### Requirement 1
Reproduce the passage on enigmatic translons word for word, beginning at the words "Ribosome profiling has" and stopping after "encoded by them.".
### Requirement 2
In the passage on enigmatic translons, what is the full name of the new abstract representation of mRNA translation abbreviated as RDGs?

### Source document
Start of Block
Enigmatic Translons – Animalcules of Molecular Biology?
Ribosome profiling has revealed the extensive utilization of multiple start codons in eukaryotic mRNAs, including in humans. Translation initiation at these start codons results in the synthesis of proteoforms with alternative N-termini and also in translated regions (translons) not annotated as protein coding. Some of such enigmatic translons encode microproteins and immunopeptides while many function as critical elements of translation control that sense cellular environment. This regulatory function of translons is often independent of the polypeptide products encoded by them.
The emerging picture of RNA translation is in striking contrast with the current data structures for annotating protein coding genes in which a sequence of an RNA molecule could have only a single protein-coding sequence (CDS). To address this limitation, we developed a new abstract representation of mRNA translation termed Ribosome Decision Graphs (RDGs). RDGs allow for a biologically realistic representation of eukaryotic translation complexity, focusing on locations critical for translation regulation. RDGs can be used to depict the mutual organization of translons reflecting the interplay between their translation. RDGs can be used in the analysis of ribosome profiling data to identify critical regulatory events. They also can be used for the interpretation of genetic variants, enabling a mechanistic understanding of pathogenic variants occurring outside of CDS regions.
End of Block
### Dataset excerpts
Start of Block
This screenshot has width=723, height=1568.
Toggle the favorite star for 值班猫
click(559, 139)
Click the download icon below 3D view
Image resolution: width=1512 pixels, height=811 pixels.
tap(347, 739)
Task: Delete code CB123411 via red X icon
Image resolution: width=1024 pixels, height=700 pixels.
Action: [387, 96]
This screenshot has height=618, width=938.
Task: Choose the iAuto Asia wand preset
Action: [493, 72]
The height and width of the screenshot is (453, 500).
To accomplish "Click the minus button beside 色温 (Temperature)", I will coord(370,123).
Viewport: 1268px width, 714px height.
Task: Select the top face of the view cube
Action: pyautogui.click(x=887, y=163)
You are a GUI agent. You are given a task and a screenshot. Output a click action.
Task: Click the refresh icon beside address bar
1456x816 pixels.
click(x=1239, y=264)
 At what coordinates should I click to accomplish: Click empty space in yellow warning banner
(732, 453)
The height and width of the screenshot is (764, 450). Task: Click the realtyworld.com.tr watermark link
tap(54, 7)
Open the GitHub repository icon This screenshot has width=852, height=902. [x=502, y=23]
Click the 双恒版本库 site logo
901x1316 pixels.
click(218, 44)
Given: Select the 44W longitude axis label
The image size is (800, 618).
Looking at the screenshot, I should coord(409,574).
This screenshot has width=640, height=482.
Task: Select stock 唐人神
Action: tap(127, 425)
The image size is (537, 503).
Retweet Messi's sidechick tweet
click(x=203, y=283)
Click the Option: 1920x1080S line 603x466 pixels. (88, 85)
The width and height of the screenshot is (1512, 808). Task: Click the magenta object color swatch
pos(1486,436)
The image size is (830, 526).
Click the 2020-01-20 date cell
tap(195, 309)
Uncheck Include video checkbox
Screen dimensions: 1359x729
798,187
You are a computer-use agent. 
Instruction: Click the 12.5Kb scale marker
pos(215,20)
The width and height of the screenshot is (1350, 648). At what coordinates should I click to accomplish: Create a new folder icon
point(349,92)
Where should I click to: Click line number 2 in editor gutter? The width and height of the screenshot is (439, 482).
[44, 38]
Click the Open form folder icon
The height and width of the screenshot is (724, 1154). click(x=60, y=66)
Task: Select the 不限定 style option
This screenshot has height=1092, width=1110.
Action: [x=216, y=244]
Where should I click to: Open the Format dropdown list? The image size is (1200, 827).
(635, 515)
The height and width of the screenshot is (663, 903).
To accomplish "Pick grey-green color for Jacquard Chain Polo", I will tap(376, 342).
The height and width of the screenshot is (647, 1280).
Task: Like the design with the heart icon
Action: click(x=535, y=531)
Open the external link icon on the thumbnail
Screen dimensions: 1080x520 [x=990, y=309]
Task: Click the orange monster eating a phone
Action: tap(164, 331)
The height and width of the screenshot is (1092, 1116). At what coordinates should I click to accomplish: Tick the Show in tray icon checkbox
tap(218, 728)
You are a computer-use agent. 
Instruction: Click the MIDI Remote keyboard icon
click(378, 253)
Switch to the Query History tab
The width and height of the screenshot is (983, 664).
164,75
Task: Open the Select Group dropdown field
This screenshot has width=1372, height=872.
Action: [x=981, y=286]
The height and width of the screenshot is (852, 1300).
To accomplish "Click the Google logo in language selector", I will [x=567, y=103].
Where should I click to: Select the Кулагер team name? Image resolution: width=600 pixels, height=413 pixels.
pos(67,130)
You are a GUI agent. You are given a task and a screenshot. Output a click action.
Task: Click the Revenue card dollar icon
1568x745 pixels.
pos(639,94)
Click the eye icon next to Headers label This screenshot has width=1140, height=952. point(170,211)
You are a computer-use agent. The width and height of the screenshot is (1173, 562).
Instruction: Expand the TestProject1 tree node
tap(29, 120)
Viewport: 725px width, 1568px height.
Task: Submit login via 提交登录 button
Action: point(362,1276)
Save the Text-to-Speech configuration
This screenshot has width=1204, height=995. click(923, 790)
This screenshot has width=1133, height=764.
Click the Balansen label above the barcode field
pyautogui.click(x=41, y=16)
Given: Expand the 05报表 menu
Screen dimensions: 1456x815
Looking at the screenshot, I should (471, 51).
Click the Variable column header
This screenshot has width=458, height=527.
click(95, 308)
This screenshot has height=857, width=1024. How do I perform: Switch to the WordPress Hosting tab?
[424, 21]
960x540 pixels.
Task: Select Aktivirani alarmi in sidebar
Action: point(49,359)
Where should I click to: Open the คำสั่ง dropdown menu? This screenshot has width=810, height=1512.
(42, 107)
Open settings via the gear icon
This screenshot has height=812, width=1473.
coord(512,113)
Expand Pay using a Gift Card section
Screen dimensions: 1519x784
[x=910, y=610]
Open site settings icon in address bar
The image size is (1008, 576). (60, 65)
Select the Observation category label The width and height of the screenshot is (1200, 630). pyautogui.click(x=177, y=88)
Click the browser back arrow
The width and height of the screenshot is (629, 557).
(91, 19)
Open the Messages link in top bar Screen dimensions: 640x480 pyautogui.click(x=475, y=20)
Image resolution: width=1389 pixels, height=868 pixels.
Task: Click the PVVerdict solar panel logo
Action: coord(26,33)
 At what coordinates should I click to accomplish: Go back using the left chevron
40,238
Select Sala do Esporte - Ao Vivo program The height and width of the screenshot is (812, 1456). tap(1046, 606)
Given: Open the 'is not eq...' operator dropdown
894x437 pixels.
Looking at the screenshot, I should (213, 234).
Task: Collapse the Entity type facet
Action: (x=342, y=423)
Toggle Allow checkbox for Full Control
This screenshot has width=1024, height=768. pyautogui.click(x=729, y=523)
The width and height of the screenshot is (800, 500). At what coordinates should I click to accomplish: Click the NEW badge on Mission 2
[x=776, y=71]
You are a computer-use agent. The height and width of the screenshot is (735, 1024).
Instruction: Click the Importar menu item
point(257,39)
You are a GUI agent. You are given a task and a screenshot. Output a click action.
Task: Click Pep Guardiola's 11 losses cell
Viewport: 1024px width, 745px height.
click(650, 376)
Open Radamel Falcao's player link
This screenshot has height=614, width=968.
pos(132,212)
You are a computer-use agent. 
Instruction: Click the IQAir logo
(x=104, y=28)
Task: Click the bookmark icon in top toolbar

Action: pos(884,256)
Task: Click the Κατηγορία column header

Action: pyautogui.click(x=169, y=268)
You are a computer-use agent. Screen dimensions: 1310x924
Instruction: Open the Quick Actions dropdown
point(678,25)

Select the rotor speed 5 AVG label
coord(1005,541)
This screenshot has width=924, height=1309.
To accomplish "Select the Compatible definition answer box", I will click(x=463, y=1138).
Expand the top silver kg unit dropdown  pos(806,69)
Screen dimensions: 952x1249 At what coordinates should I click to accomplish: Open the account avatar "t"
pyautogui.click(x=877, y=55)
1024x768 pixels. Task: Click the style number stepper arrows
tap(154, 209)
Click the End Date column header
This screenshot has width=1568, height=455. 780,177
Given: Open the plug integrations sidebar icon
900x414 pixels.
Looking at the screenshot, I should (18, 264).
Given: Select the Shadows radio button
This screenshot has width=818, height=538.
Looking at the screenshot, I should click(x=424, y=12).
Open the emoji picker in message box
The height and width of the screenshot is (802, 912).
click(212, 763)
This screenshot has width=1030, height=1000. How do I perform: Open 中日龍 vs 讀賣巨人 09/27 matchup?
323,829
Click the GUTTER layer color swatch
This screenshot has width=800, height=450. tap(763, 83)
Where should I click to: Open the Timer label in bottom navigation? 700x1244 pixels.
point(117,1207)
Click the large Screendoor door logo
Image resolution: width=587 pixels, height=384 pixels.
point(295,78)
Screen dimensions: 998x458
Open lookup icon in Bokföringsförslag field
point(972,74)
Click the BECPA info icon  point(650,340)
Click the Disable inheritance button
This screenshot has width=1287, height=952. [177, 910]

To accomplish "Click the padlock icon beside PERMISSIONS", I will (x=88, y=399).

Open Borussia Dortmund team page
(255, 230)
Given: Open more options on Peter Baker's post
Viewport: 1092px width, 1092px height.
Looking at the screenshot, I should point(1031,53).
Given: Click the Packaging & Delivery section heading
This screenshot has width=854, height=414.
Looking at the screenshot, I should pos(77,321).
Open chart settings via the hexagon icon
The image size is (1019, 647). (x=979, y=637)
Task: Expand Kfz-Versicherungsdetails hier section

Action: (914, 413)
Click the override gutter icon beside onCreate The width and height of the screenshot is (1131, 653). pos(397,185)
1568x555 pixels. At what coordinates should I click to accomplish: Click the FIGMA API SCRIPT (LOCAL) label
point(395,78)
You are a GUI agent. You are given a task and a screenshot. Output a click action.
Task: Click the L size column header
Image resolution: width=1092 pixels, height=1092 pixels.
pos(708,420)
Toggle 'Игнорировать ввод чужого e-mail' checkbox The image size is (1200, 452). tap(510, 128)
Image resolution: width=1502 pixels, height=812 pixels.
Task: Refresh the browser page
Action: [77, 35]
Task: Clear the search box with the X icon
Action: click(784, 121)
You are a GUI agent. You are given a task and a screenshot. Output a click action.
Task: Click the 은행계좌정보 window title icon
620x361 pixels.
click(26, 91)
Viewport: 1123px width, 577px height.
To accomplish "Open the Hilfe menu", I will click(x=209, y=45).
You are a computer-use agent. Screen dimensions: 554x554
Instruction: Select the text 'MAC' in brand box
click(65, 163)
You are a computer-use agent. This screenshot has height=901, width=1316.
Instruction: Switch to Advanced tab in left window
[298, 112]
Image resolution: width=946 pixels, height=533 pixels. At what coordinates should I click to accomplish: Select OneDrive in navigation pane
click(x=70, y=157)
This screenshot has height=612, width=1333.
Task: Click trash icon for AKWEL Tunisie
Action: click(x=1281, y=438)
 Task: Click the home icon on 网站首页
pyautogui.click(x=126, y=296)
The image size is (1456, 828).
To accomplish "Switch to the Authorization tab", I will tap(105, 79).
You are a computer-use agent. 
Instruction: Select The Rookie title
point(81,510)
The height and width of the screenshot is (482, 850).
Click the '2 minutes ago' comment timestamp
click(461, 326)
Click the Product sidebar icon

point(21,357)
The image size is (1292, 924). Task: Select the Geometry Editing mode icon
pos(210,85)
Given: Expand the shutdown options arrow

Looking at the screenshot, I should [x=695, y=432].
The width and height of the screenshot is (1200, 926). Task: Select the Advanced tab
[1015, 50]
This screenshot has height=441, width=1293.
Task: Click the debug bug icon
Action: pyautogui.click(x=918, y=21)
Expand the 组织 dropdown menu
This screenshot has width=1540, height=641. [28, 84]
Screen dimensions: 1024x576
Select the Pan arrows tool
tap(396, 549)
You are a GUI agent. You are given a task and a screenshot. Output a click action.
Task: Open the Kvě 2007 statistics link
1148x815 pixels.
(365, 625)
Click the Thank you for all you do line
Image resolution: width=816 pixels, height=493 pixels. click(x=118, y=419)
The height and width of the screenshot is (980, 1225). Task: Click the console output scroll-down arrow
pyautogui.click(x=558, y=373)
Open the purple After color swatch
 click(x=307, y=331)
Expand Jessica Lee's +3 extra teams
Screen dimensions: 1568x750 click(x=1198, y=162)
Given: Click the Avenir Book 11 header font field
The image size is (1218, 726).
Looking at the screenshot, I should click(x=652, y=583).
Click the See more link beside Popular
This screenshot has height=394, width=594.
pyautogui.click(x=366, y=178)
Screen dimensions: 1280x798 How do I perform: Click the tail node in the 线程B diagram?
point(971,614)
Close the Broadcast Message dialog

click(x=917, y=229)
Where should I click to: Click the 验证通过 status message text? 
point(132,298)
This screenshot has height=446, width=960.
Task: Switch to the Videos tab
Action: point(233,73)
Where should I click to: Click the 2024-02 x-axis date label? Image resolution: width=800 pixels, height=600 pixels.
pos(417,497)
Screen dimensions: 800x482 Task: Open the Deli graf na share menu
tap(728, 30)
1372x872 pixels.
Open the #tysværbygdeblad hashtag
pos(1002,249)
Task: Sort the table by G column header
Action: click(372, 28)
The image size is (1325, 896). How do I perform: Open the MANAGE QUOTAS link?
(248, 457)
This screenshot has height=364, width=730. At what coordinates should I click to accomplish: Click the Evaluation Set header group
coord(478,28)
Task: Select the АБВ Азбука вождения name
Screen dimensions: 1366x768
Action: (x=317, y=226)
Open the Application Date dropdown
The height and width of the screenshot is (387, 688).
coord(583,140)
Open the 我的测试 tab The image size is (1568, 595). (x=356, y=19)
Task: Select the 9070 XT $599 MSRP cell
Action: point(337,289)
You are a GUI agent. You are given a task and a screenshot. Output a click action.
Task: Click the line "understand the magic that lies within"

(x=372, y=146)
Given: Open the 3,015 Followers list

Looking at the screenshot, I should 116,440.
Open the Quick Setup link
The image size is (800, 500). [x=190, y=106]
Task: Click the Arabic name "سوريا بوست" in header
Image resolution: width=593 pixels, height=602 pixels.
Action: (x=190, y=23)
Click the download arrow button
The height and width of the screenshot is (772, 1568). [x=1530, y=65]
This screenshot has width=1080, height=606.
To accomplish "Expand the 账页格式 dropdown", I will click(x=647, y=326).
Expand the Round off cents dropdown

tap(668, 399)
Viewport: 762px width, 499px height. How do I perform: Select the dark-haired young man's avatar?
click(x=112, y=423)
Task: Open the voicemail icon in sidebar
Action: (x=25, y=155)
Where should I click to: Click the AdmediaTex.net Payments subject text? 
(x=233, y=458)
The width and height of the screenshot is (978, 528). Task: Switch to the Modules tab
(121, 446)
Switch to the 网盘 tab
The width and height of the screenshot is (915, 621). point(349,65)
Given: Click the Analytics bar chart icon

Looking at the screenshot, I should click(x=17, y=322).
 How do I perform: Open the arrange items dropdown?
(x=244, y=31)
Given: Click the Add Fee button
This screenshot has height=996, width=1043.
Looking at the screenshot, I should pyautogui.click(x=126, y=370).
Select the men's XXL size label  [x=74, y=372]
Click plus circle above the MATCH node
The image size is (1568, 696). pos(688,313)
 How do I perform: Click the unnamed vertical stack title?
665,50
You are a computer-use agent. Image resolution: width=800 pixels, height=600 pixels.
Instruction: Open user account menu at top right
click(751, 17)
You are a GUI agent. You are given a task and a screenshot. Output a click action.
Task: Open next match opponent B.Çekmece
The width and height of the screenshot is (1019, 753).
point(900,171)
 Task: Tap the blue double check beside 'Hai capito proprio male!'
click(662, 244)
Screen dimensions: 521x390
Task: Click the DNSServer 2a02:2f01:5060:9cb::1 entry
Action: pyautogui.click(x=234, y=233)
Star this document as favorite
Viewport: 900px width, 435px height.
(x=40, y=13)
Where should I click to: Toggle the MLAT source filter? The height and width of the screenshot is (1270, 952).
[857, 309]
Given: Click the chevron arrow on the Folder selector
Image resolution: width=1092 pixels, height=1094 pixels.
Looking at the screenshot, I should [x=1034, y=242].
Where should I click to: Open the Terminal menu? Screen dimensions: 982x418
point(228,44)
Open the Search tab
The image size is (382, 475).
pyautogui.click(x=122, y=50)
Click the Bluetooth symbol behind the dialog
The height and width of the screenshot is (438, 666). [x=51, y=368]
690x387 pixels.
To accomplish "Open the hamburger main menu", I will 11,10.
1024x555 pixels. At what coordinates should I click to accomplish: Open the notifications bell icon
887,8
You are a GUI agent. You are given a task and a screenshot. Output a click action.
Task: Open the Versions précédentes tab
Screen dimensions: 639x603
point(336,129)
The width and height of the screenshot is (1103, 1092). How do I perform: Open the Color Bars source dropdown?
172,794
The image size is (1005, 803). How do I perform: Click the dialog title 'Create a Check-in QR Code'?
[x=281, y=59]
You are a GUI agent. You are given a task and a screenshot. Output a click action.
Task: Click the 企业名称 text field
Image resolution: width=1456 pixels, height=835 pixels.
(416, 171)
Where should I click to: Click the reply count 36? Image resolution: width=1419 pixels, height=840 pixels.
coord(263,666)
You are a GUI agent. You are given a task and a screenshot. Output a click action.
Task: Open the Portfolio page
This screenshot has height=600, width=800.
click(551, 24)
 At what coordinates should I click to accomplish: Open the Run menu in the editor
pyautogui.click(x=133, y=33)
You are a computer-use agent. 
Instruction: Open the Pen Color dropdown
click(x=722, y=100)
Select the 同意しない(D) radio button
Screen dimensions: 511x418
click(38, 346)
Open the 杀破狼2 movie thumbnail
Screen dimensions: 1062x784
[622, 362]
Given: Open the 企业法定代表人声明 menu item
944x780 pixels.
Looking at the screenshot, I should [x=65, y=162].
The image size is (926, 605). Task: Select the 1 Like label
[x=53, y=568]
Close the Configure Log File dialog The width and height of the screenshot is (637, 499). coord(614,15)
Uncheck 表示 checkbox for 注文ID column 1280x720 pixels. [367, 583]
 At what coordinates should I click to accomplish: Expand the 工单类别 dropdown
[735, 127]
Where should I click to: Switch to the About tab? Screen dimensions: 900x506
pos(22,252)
End of Block
### Written solution 1
Ribosome profiling has revealed the extensive utilization of multiple start codons in eukaryotic mRNAs, including in humans. Translation initiation at these start codons results in the synthesis of proteoforms with alternative N-termini and also in translated regions (translons) not annotated as protein coding. Some of such enigmatic translons encode microproteins and immunopeptides while many function as critical elements of translation control that sense cellular environment. This regulatory function of translons is often independent of the polypeptide products encoded by them.

### Written solution 2
Ribosome Decision Graphs